Your assignment
Return, word for word, only the lines of the data below that lie between the line with "This screenshot has height=369, width=704." and the line with "Activate the CURSOR", those two lines included.
BEGIN
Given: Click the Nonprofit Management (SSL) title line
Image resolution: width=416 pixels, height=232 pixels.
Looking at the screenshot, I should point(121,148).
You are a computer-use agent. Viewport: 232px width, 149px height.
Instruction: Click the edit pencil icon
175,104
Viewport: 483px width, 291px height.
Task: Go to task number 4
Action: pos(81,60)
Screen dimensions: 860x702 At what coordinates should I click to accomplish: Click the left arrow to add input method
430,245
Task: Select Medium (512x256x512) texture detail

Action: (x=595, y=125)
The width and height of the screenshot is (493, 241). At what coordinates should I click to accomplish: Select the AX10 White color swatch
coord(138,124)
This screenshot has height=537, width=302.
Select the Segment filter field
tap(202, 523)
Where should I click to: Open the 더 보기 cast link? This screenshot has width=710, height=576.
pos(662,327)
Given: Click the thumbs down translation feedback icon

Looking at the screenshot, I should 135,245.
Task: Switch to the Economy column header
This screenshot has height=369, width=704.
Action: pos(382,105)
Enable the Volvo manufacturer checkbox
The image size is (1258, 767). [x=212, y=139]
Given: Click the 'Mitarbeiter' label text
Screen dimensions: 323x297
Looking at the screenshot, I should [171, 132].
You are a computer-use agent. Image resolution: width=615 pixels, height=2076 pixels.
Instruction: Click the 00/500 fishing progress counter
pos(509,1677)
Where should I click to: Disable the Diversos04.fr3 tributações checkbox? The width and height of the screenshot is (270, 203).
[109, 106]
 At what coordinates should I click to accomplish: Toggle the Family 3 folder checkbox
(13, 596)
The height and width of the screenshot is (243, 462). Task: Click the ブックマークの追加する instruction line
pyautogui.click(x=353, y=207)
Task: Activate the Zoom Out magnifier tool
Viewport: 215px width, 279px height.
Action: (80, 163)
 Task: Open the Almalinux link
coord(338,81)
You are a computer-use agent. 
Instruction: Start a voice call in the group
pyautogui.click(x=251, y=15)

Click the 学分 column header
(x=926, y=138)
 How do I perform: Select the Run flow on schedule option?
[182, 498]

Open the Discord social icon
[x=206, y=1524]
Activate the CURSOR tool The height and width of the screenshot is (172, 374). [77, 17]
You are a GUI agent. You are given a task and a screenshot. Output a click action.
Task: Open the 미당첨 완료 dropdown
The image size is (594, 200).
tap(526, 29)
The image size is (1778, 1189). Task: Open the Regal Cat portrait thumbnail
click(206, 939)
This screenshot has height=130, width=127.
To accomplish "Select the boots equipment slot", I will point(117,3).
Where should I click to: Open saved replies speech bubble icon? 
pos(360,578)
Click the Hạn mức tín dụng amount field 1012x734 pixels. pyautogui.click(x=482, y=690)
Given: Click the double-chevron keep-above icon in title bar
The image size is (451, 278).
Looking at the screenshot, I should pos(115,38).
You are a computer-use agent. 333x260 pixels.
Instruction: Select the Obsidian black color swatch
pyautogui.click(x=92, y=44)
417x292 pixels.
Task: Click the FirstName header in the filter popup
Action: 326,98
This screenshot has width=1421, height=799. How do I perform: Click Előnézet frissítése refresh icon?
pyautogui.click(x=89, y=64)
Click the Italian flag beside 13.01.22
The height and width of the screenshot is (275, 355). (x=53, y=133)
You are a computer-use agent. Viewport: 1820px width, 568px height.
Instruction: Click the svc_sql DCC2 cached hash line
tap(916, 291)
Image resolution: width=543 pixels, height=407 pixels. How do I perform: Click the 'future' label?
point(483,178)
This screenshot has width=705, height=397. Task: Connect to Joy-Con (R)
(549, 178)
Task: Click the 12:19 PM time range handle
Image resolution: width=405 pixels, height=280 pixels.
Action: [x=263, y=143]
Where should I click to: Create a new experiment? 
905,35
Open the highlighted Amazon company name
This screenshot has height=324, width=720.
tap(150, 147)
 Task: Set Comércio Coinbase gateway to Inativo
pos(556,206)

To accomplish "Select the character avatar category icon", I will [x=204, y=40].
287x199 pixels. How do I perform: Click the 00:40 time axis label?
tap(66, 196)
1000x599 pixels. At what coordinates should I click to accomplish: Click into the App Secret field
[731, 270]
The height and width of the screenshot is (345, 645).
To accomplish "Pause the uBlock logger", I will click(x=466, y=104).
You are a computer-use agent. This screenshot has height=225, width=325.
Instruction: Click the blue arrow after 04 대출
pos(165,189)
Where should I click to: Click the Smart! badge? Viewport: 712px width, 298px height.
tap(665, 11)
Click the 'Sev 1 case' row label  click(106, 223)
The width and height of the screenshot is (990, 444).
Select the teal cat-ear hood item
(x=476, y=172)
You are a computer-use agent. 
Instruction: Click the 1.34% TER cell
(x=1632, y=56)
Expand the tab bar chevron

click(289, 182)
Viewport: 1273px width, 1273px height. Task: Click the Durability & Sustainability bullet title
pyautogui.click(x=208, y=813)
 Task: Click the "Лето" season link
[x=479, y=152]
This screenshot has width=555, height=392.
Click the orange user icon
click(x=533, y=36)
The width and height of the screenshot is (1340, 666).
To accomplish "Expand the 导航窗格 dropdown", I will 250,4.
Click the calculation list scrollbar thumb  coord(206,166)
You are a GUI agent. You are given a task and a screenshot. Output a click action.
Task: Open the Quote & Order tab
END
Solution for this task
This screenshot has height=369, width=704.
Action: pos(382,105)
Enable the Volvo manufacturer checkbox
The image size is (1258, 767). [x=212, y=139]
Given: Click the 'Mitarbeiter' label text
Screen dimensions: 323x297
Looking at the screenshot, I should [171, 132].
You are a computer-use agent. Image resolution: width=615 pixels, height=2076 pixels.
Instruction: Click the 00/500 fishing progress counter
pos(509,1677)
Where should I click to: Disable the Diversos04.fr3 tributações checkbox? The width and height of the screenshot is (270, 203).
[109, 106]
 At what coordinates should I click to accomplish: Toggle the Family 3 folder checkbox
(13, 596)
The height and width of the screenshot is (243, 462). Task: Click the ブックマークの追加する instruction line
pyautogui.click(x=353, y=207)
Task: Activate the Zoom Out magnifier tool
Viewport: 215px width, 279px height.
Action: (80, 163)
 Task: Open the Almalinux link
coord(338,81)
You are a computer-use agent. 
Instruction: Start a voice call in the group
pyautogui.click(x=251, y=15)

Click the 学分 column header
(x=926, y=138)
 How do I perform: Select the Run flow on schedule option?
[182, 498]

Open the Discord social icon
[x=206, y=1524]
Activate the CURSOR tool The height and width of the screenshot is (172, 374). [77, 17]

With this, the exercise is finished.